この仕事に携わる前は、公務員の仕事のイメージとして、黙々と業務に取り組む印象がありました。実際には、児童相談所の職員同士で連携しながら業務を進めており、何度も話し合いを行うなど、職場の雰囲気は活発です。業務内容から、堅い印象を持たれがちですが、職員は明るく、気さくな人が多いと思います。
問題が起こる前に、予防的に正しい知識や情報を伝えておくことで、未然に防げることがあるのではないかと考えています。相談内容にもよるので、全てのケースに言えることではないのですが、何か問題が起こった時だけでなく、問題が起こる前に予防的なアプローチを行うことも一つの方法なのではないかと思っています。
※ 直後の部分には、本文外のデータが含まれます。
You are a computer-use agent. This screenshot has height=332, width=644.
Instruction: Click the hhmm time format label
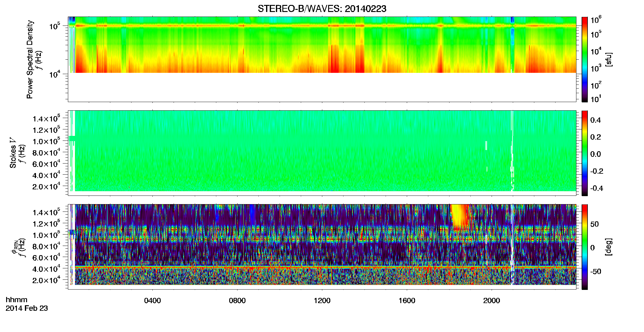pyautogui.click(x=17, y=300)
学生時代に学んだことを仕事に生かしたいという気持ちがあり、児童相談所の嘱託職員になりました。嘱託職員として1年間勤務した経験から、さらに幅広く業務に携わりたいと思ったことが志望したきっかけです。勤務しながら、児童相談所の仕事の様子や雰囲気を知っていたことも、志望の後押しになったと思います。
面接試験対策として、県で取り組んでいること(福祉領域や子育てに関する施策、業務内容等)や児童虐待の対応等について調べました。その上で、自分が何に関心があるのか、どんなことをしてみたいのかを整理して本番に臨みました。
全国的に、児童相談所の虐待対応件数が年々増加しており、大変な仕事というイメージを持たれるかもしれませんが、群馬県の将来を担う子どもたちの支援をしていくことは、とても意味のあることです。うまくいかないことももちろんありますが、子どもたちの成長を見ると、子どもたちの潜在的な力を感じずにはいられません。子どもたちが、より健やかに成長するためには、大人の気づきと支えが必要です。
私自身、心理職としての経験が少ないなか、上司や先輩の力を貸してもらいながら、今日までやってきました。同じような不安を持っている方でも、自分の気持ち次第で成長できると思います。